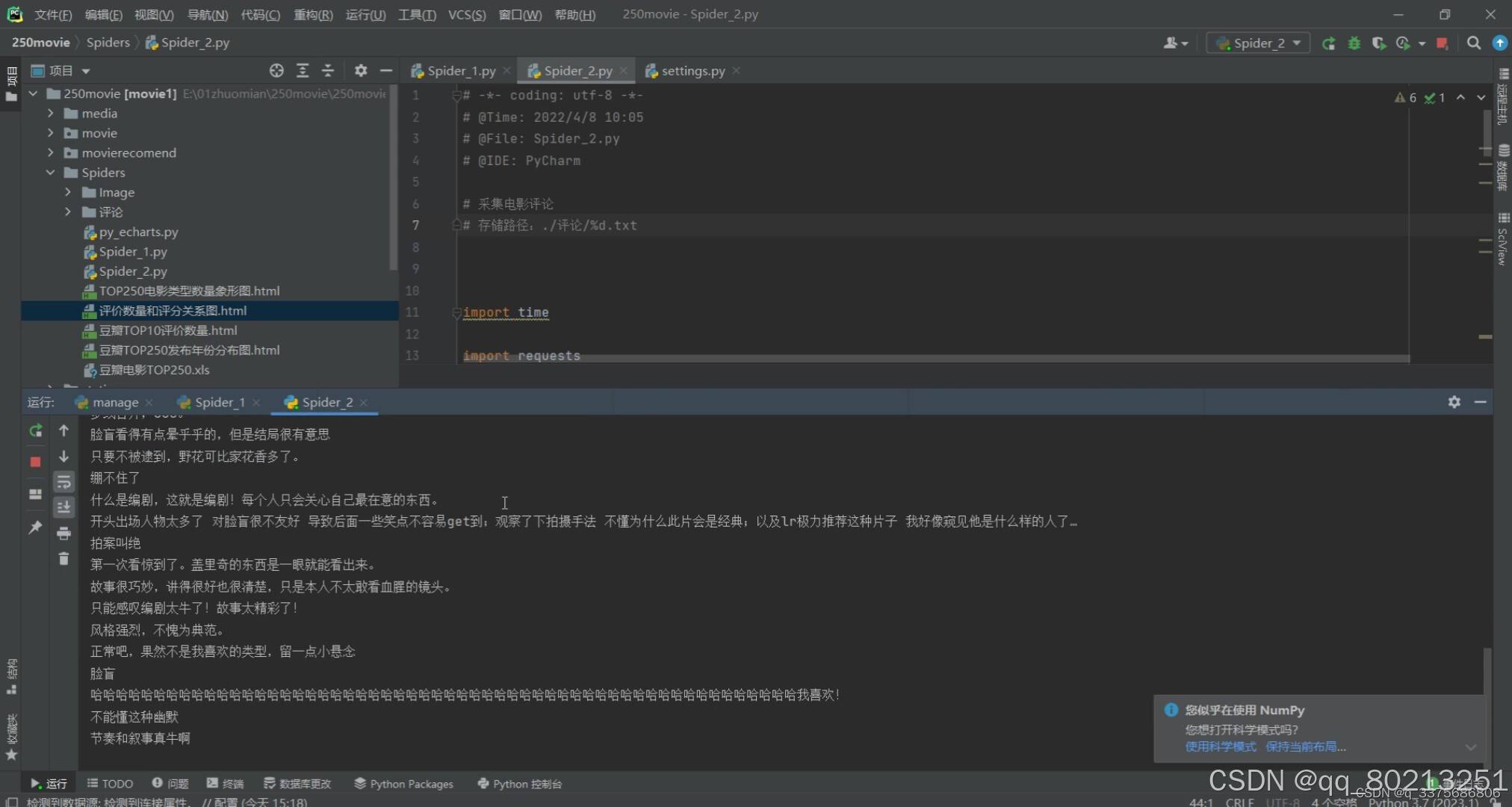Run Spider_2 with coverage shield icon

pyautogui.click(x=1378, y=43)
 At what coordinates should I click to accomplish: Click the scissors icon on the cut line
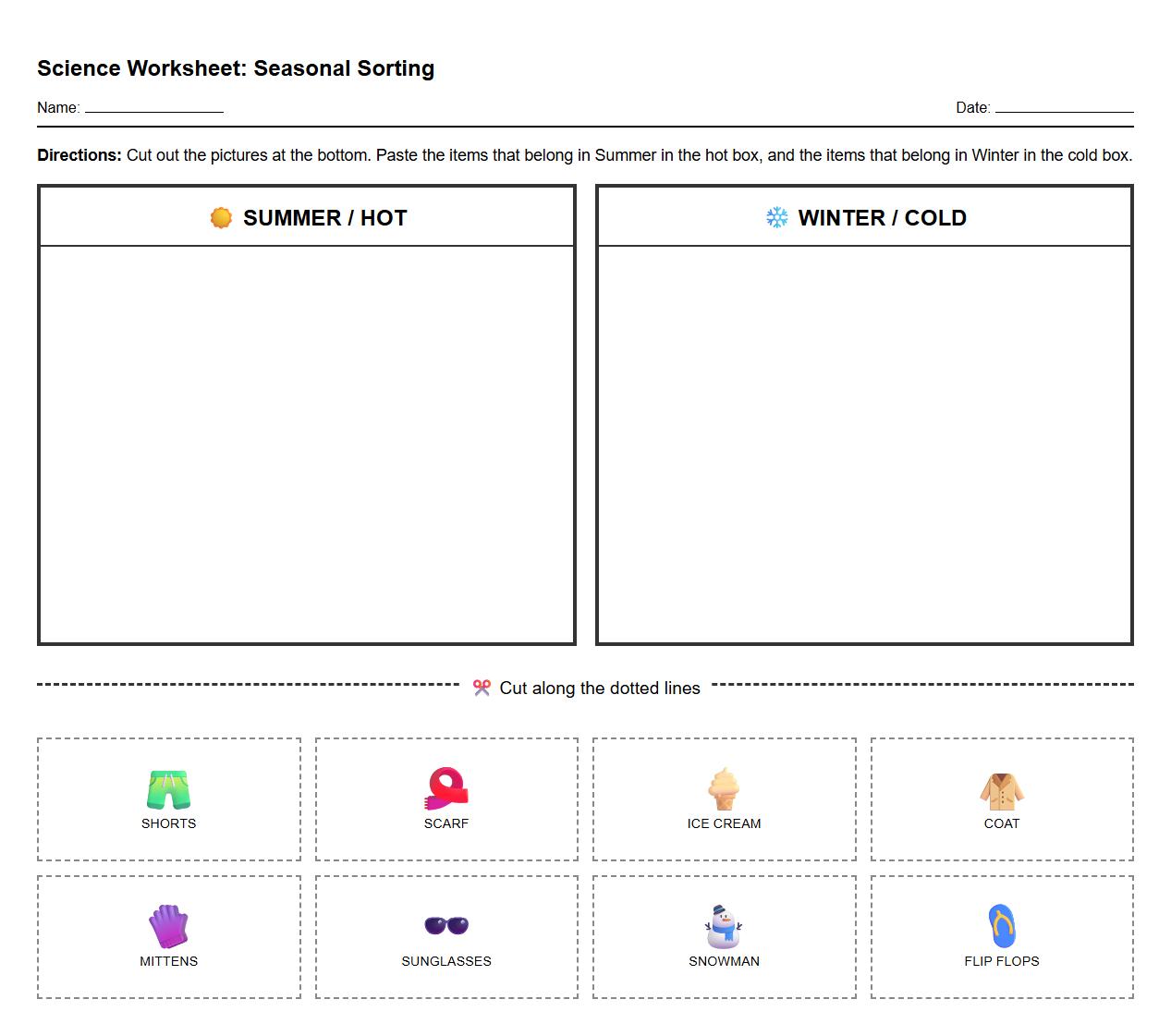point(482,688)
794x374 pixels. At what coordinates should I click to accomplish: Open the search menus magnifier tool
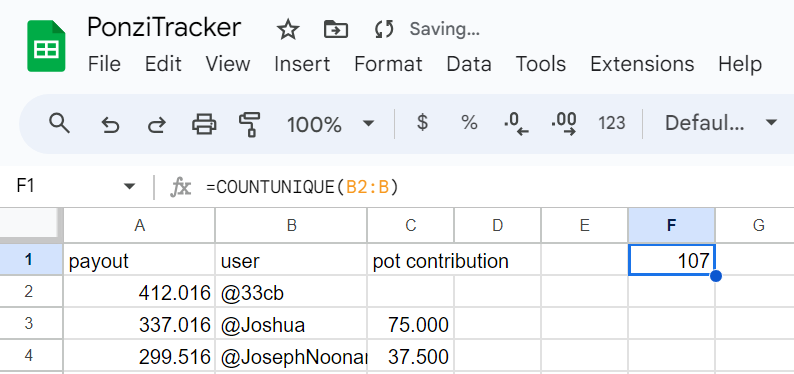tap(59, 123)
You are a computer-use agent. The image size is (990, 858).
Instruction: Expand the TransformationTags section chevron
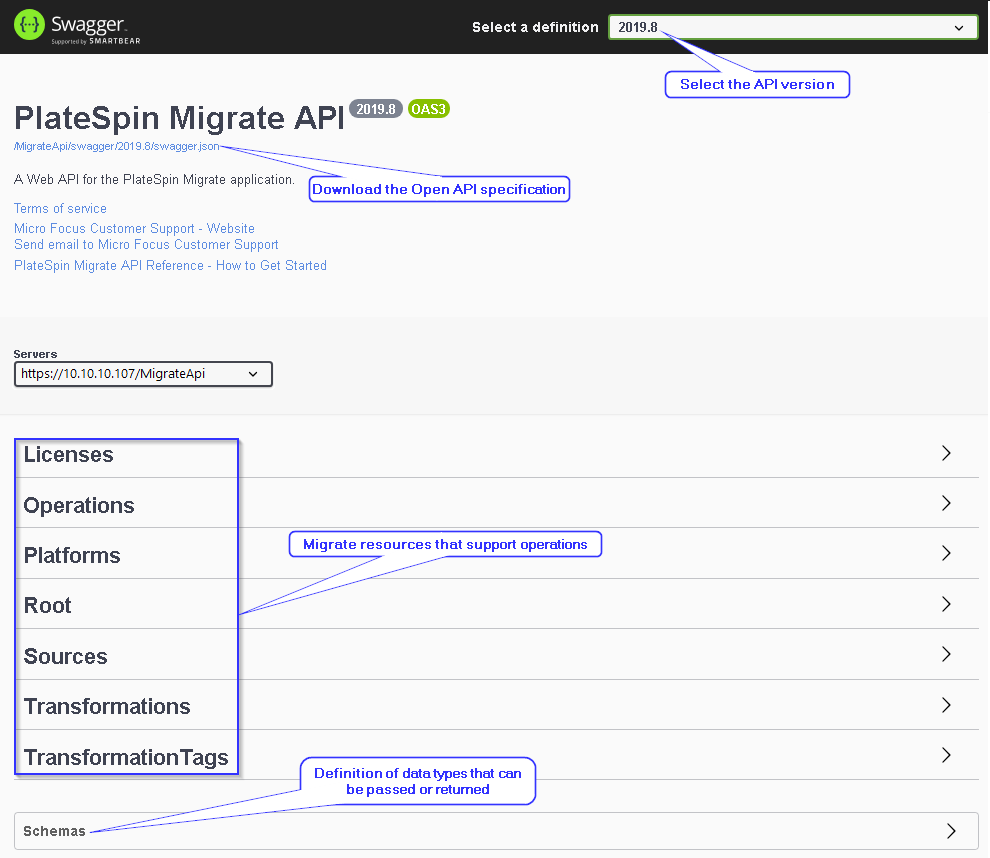click(x=946, y=755)
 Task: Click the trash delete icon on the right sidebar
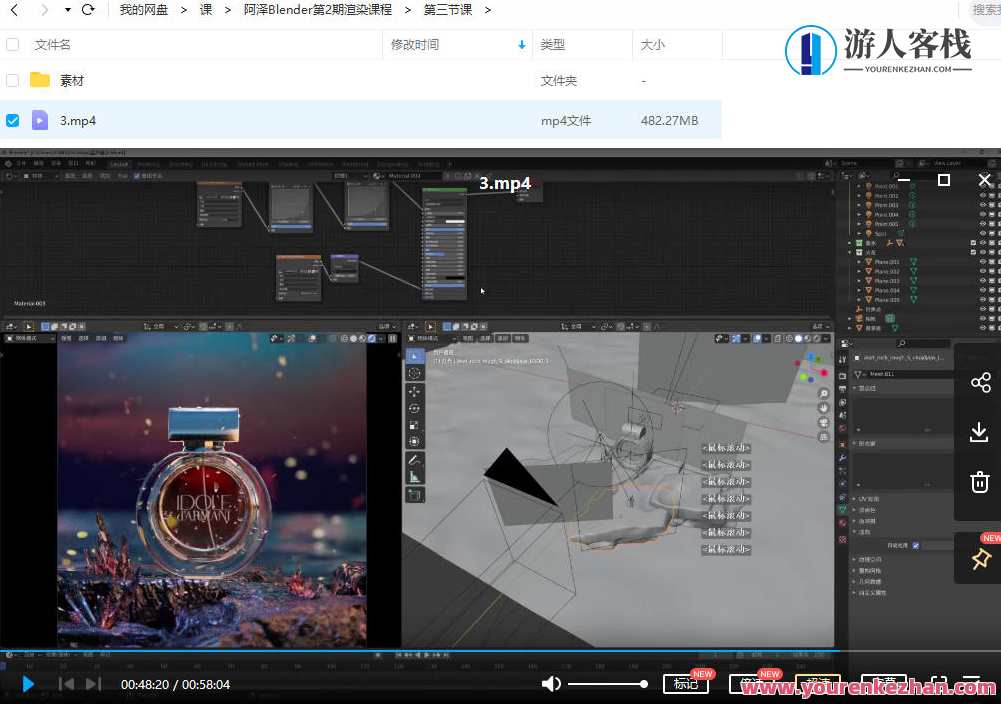[x=980, y=481]
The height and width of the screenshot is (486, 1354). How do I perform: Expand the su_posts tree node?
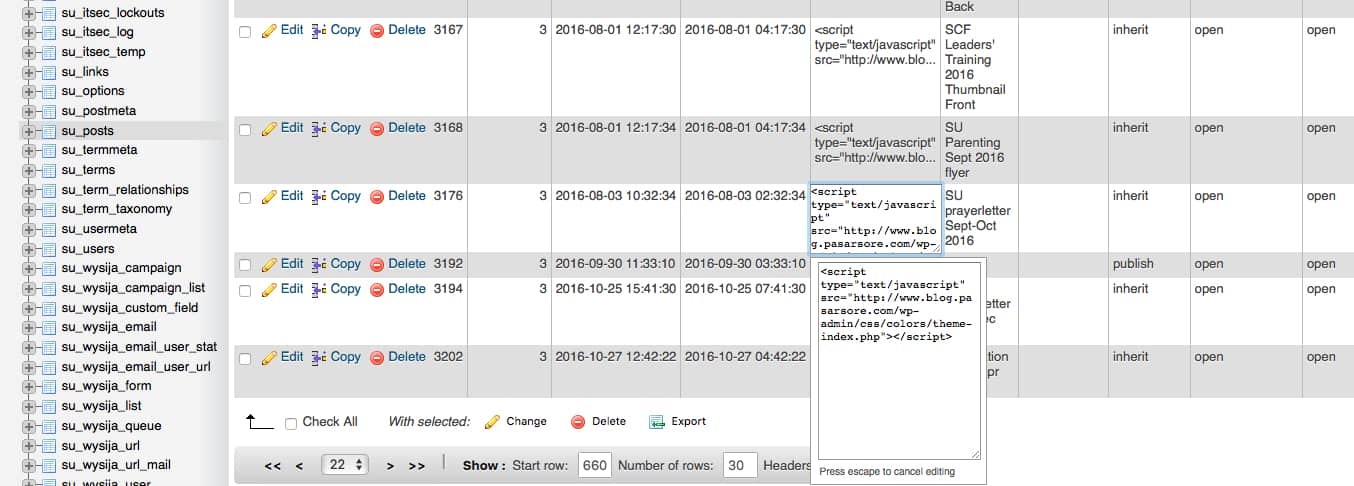tap(28, 131)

# # #

### Goal of the exercise
Copy the rows word for word from the first line through the line that contains "tap(59, 123)", and leave out the pictures.

### Written solution
Run Spider_2 with coverage shield icon

pyautogui.click(x=1378, y=43)
 At what coordinates should I click to accomplish: Click the scissors icon on the cut line
point(482,688)
794x374 pixels. At what coordinates should I click to accomplish: Open the search menus magnifier tool
tap(59, 123)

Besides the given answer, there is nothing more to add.